Letti per voi: Biodiversi di Mancuso e Petrini
Biodiversi, Stefano Mancuso e Carlo Petrini, Giunti – collana Slow Food, 2015, 123 pp., 10 €
Un dialogo tra due personaggi che pur differenti nella formazione sono accomunati da una grande sensibilità per la tutela della natura, della terra e preoccupati degli scenari che ci si presentano nella generale miopia: un confronto fra scienza botanica e gastronomia per una nuova visione della Terra e del ruolo dell’uomo.
Entrambi concordano che ci troviamo ad affrontare una crisi entropica, causata dal nostro stile di vita, dalle nostre scelte produttive e che per uscirne occorre cambiare il nostro paradigma.
Secondo Mancuso ci troviamo ad affrontare una sorta di seconda rivoluzione copernicana: se con Copernico e Galileo avevamo scoperto che la terra non è affatto il centro dell’universo, oggi c’è da augurarsi che venga mutata la nostra comprensione del rapporto dell’uomo con gli altri esseri viventi: “L’uomo non deve essere più il centro della vita attorno al quale gli altri organismi viventi ruotano, ma soltanto uno dei componenti del sistema”. D’altra parte proprio perchè non riusciamo a comprendere il nostro ruolo nell’ecosistema non siamo in grado di riconoscere il livello di dannosità a cui la nostra specie è giunta!

---------------

Compito A → Ricopia alla lettera il passo della recensione di Biodiversi compreso tra "Entrambi concordano che" e "il nostro paradigma.", estremi inclusi.
Compito B → Prosegui la recensione di Biodiversi dopo l'ultima frase riportata, mantenendone il tono.

---------------

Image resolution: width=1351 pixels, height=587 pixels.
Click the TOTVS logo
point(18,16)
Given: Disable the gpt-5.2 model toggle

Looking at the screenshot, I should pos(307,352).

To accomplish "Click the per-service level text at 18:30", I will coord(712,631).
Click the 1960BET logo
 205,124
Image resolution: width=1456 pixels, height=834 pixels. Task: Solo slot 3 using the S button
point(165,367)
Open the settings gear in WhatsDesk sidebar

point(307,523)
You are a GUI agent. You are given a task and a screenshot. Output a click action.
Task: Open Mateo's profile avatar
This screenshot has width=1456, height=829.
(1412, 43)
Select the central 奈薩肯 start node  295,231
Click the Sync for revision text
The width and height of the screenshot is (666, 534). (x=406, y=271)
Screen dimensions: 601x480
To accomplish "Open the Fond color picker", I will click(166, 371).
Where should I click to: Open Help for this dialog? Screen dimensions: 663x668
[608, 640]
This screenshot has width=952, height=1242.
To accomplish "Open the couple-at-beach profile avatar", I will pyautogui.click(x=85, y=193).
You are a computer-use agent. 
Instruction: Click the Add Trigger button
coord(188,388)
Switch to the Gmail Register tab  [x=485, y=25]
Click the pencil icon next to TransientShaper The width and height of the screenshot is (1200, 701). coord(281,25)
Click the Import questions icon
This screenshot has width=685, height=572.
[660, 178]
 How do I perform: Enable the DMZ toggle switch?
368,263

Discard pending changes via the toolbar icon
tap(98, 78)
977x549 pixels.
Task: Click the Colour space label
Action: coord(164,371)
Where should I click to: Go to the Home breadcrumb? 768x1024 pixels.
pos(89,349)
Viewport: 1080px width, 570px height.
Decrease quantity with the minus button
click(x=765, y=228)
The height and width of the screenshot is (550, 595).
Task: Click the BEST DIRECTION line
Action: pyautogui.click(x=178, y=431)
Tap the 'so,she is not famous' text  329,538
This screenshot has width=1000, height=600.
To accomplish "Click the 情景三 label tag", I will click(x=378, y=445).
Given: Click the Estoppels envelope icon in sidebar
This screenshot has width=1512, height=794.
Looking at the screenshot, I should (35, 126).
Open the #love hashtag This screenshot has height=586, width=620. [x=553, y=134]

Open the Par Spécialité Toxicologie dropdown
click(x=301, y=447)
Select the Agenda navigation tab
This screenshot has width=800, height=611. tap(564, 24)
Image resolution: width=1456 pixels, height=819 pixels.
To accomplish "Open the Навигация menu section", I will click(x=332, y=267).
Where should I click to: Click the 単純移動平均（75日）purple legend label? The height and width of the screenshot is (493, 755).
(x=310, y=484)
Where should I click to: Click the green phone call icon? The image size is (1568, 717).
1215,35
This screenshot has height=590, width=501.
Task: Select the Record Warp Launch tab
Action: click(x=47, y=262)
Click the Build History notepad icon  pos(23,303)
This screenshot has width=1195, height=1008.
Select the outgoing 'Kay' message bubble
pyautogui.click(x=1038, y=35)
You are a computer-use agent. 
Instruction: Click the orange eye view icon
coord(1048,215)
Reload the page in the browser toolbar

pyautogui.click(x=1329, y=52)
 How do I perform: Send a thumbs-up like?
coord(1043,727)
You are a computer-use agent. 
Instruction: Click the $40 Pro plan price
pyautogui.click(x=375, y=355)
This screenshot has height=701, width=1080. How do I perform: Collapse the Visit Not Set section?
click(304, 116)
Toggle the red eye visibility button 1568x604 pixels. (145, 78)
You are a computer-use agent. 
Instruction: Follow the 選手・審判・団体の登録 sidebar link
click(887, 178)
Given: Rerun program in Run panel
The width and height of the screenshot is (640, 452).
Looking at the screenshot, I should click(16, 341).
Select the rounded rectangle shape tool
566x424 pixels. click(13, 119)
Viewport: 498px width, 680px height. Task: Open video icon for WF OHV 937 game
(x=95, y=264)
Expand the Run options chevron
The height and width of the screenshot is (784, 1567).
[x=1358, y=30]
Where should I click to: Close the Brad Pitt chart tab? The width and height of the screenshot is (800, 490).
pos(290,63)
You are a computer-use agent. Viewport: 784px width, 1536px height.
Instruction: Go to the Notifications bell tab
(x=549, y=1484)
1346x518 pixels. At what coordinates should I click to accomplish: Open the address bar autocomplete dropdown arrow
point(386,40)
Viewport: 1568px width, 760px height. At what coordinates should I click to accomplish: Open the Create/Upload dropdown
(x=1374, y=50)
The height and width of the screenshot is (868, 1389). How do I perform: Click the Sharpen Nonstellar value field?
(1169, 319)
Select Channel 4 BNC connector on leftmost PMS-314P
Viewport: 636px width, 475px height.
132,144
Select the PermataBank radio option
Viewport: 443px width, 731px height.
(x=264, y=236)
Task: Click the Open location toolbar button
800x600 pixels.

---------------

Risposta scritta A →
Entrambi concordano che ci troviamo ad affrontare una crisi entropica, causata dal nostro stile di vita, dalle nostre scelte produttive e che per uscirne occorre cambiare il nostro paradigma.

Risposta scritta B →
Un metro per giudicare il successo degli organismi viventi è la loro capacità di propagarsi meglio e di più degli altri. Seguendo questo parametro gli animali in senso lato sono in pratica ininfluenti sul nostro pianeta dove il 99,7% di ciò che è vivo è costituito dalle piante con la consguenza che una loro sparizione significherebbe la scomparsa della vita sulla terra.
Mancuso parla a questo proposito di “etica della natura”, cioè di un rapporto non predatorio ma benevolo nei confronti della natura.
Per Petrini infatti “Viviamo in un mondo dominato dalla primogenitura dell’economia e della scienza, dove non c’è più traccia di una visione olistica, capace di allargarsi all’etica, alla spiritualità”.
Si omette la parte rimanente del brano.